## Exercise goal
Reproduce each of the following records verbatim, keeping every line unchanged.

— start Input records —

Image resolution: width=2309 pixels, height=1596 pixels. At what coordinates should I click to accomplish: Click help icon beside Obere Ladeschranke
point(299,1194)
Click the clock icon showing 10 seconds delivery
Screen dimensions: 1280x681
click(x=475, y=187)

— end Input records —

## Reply
Image resolution: width=2309 pixels, height=1596 pixels. At what coordinates should I click to accomplish: Click help icon beside Obere Ladeschranke
point(299,1194)
Click the clock icon showing 10 seconds delivery
Screen dimensions: 1280x681
click(x=475, y=187)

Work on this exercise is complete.